• Text segment:
=-=-=

Something straight men should know about "gaydar"

An experience I had, with the understanding that it’s just an anecdote: I grew up with a guy from first grade all the way through high school. We were in club activities and so forth at our small school, so though we weren’t close friends, we knew each other relatively well. He didn’t really date but I never thought much of it. I saw him at our 10 year reunion and by golly, he had the gay speech (not a lisp so much as what someone compared earlier to Jack on “W&G”), the mannnerisms, the whole bit. Honestly, it was all I could do not to blurt out, “Joe! I didn’t know you were gay!” I promise there wasn’t a trace of this in his behavior when I knew him before. So was it learned, or is there a tiny possibility this comes out, as it were, by itself in adulthood? I’ve assumed it was learned (consciously or not) ever since. I’m still mystified as to where it comes from. If it’s cultural, how widespread is it? Do gay men in, say, Asia or Europe do this?

And if the sibillant ‘s’ (which, as has been pointed out, is not a lisp) and the effeminant mannerisms are culturally created (or, at least, culturally exaggerated), then what’s to become of the modern gay man, whose culture is more and more into being butch and built and uber-masculine.

You all do know that there are gay sports bars, no?

It’ll get to the point that gay men will be so masculine that any effeminate man will be assumed to be straight.

And speaking of straight men…

Today’s modern straight man cries, hugs, talks about feelings, wants to be a tender and loving father, and grooms himself as diligently as a woman (hair stylists, hair dyeing, waxing, plucking, tatooing, clothes horsing…).

The gay men are getting butcher and the straight men are getting gayer.

Peace.

Liberace? Sure, we all knew. Rock Hudson? Who would’ve known?

Dammit dammit dammit, I made a very long post that didn’t go through. Here goes again:

Which is a good example of how badly stereotyping, i.e. ‘butcher’ and ‘gayer,’ have muddled this issue. Note that I’m not accusing Moriah of this, so please don’t get mad at me. Just illustrating. Modern men being more sensitive used to be a good thing and a better way of fleshing out masculinity, now it’s just gay again.:smack:

My point, sorry if it was unclear, is that rating how “effeminate” people are is subjective and totally unscientific. At this juncture, gay men are effeminate and effeminate men are gay. A blind study like yours might find that the effeminate men are generally gay, but I think it’d usually be a self-fulfilling-prophecy-type deal.

To make matters worse, please let me illustrate with an example from my life.
There were two teachers in my high school who were, at times, judged to be gay.
Number One was the youngish choir teacher (strike one). What was the evidence? He taught choir, was rather prissy and effeminate, skinny, spoke in what most people would consider a gay manner, and did the limp-wrist stuff fairly often. “A slam-dunk,” many would say, “he’s queer.” Pretty much everybody with a brain was convinced of it. The problem? He married a woman my junior year, and most of the choir was there.
Some determined folk insisted he was gay anyway, which is where we get to something that I think makes matters worse that I’ll touch on in a minute.

Teacher Number Two was in his 50s and unmarried. As far as we knew, he never had been. There was nothing effeminate about him, unless you count that he was a theatre patron (which is pushing it). He taugh English, and I had him junior and senior year. What was the evidence against him? Just that he was 50-something and single. (He wasn’t seeing anyone either, although it’s worth noting that he was of the older school of teachers who didn’t get into their personal lives.)

=-=-=

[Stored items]
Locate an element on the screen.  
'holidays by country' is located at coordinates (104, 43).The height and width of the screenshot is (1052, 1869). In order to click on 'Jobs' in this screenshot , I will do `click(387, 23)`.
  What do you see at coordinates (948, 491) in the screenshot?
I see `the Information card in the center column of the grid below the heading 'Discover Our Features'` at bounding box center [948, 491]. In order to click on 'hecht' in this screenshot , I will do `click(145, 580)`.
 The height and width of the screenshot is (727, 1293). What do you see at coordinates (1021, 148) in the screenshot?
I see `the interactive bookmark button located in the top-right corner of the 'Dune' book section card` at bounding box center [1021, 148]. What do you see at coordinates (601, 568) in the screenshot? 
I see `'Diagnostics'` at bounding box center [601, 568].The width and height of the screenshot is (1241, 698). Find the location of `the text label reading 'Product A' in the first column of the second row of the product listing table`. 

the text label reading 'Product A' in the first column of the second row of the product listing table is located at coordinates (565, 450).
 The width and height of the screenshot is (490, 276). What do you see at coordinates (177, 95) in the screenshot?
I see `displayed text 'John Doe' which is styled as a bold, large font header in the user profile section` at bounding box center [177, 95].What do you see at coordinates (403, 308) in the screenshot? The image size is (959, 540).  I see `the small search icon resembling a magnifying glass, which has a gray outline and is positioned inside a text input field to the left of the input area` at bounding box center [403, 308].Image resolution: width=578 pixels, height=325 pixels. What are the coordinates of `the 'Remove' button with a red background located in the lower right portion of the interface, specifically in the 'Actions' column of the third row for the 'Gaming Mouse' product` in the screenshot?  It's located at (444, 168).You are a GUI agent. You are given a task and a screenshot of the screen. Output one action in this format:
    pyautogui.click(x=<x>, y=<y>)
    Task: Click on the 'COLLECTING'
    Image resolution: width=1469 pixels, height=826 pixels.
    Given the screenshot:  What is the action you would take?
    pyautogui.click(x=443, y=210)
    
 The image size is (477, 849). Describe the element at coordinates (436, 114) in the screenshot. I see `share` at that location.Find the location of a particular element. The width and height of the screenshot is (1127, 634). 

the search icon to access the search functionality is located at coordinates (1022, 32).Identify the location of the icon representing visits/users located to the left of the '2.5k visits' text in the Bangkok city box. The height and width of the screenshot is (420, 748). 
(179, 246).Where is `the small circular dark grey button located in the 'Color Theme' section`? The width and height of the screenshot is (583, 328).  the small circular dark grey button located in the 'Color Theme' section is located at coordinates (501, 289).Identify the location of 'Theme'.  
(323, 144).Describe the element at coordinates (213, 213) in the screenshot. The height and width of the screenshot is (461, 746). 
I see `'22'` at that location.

=-=-=

• Complete the following:
[A] In the gaydar discussion, what did the youngish choir teacher do during the poster's junior year?
[B] Continue the gaydar discussion from where it stops.

• Responses:
[A] He married a woman, and most of the choir attended the wedding.

[B]
“No problem,” said the crowd, “he must be one of those old-fashioned gay men, like a Sir John Gielgud, who just didn’t make it public.” So there was never any evidence against it, other than a rumor allegedly traced to a teacher who’d known him a long time that he was left at the altar as a young man. In short, there was no reason in the world to think he was gay, but because he was a middle-aged bachelor, people figured he might be and there was no way to prove them wrong.

So, what am I getting at? To get back to the experiment idea: let’s say the study is conducted. Regardless of the result, but especially if the experts decide they can’t tell who’s straight and who’s gay, people who are convinced you can judge sexuality based on these surface criteria start bringing out arguments about repression and ‘covering up.’
The ‘effeminate’ men who are judged gay but are (they insist) straight, by this line of argument, are ‘really’ gay anyway. They could have lied about their preference, for one. Even worse, the ‘proof’ the accused men provide that they’re straight is obviously fake. If they’re married, they’ve just married against their orientation. If they have kids, that’s just to provide evidence. If they in fact sleep with every woman they meet, that’s just compensating. And if they do all this and act straight, they’re repressed - maybe, even jucier, the repression is so deep it’s unconscious! They act straight in every way, and even believe it, but “REALLY,” they’re gay!

I’m intentionally carrying this to ludicrous extremes, and not intending it as a personal attack, but nonetheless that’s pretty much the way the whole argument goes. All the people who say they’re straight have going for them is their word, appearances, and the evidence, taken at face value (in other words, nothing significant. :p) When it comes to such personal and private matters, that’s pretty much what we have to go with.

…and never look a man in the eye!

lazybumcus said:

So now I’m gay? That’s news to me.

Not dating any women could be a sign of being gay, or it could be other things, like being shy/insecure, or having non-compatible religious views with the bulk of society.

Dunno elsewhere, but in The Netherlands there is a kind of ‘gay’ way of speaking. I can’t describe it very well, but one thing is that the tone of sentences moves down, then up, more than with the usual speech.

A college friend of mine who was openly gay picked it up in a number of years: when he started college he didn’t speak different from others, but at the end of his studies there was a noticeable ‘gay’ tone. Not every gay man speaks in this way, though.

I wonder: is there a thread devoted to gay ‘stereotypes’? At one time, after seeing a lot of Will & Grace, I began to wonder about my own image. I do like some musicals, do not really like sports, have enjoyed for a while watching Buffy and Dawson’s creek, just like Jack in W&G. Still I know from experience that I’m not really attracted to men (count me into one of those for whom the female frontal aspect holds a definite attraction). Why are certain preferences associated with being gay?

I think that a study like this would probably be able to show a correlation between effeminity and sexual orientation, but the problem is that it’s only a correlation. It tells us nothing about the cause. Maybe there’s something genetic that makes someone both effeminate and gay. Or, maybe gay people pick up effeminate behavior culturally. Or maybe both causes exist, or there is a third cause or some complex interaction between these possibilities. We just don’t know.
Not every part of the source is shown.